Si on est vacciné, doit-on encore porter le masque et respecter la distanciation ?
À ce stade-ci, on n’a pas encore atteint le pourcentage de population qu’on vise, que ce soit en vaccination complète (on est à un peu moins de 10 % des 18 ans et plus) ou même avec une seule dose (on est à un tiers). Mais cela va augmenter très vite. C’est pour cela qu’il faut anticiper ces questions. On voit le bénéfice de la vaccination, que ce soit dans les maisons de repos ou dans des pays qui ont beaucoup vacciné (Israël, États-Unis, Royaume-Uni). Les hospitalisations et les décès diminuent. Et c’est dans ces pays qu’on a levé des contraintes.

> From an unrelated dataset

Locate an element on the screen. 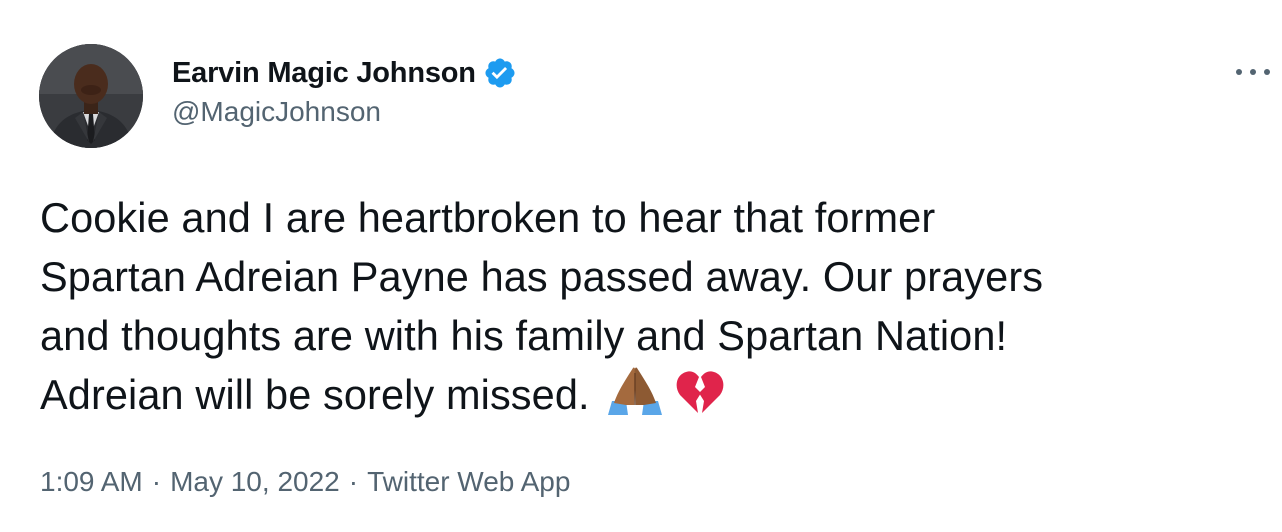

Si on est complètement vacciné et qu’on invite dix autres personnes complètement vaccinées à dîner à la maison, y a-t-il un risque sanitaire ?
Le risque nul ne peut pas exister. D’abord parce que les vaccins n’offrent pas une protection à 100 %. Ensuite parce qu’on ne sait pas si une de ces personnes est porteuse d’un variant particulier. Mais vous avez beaucoup moins de risques de développer une forme de maladie que si vous êtes non vacciné ou si vous êtes seul à être vacciné. C’est l’objectif de la campagne : vacciner un maximum de personnes pour réduire le portage du virus dans la population, réduire sa transmission et, à titre individuel, même si vous avez le virus, réduire le risque de maladie.
Pendant combien de temps le vaccin protège-t-il ?
De manière absolue, on pourrait dire que les vaccins sont efficaces un an, voire deux ou trois. Par contre, vu l’émergence de variants contre lesquels on ne connaît pas encore l’efficacité des vaccins, on ne sait pas où l’on en sera en septembre ou en décembre. Mais la plupart des vaccins maintiennent leur efficacité contre la plupart des variants. Il ne faut rien exclure comme scénario. Il se peut qu’on réadministre une troisième dose du même vaccin en automne pour renforcer l’immunité. Ou qu’on adapte un schéma vaccinal avec des vaccins différents, adaptés à des variants. Ou, comme pour la grippe, qu’on se fasse vacciner chaque année. Ou qu’on adapte la vaccination en donnant une troisième dose d’un vaccin différent des deux premières. Tout cela est à l’étude.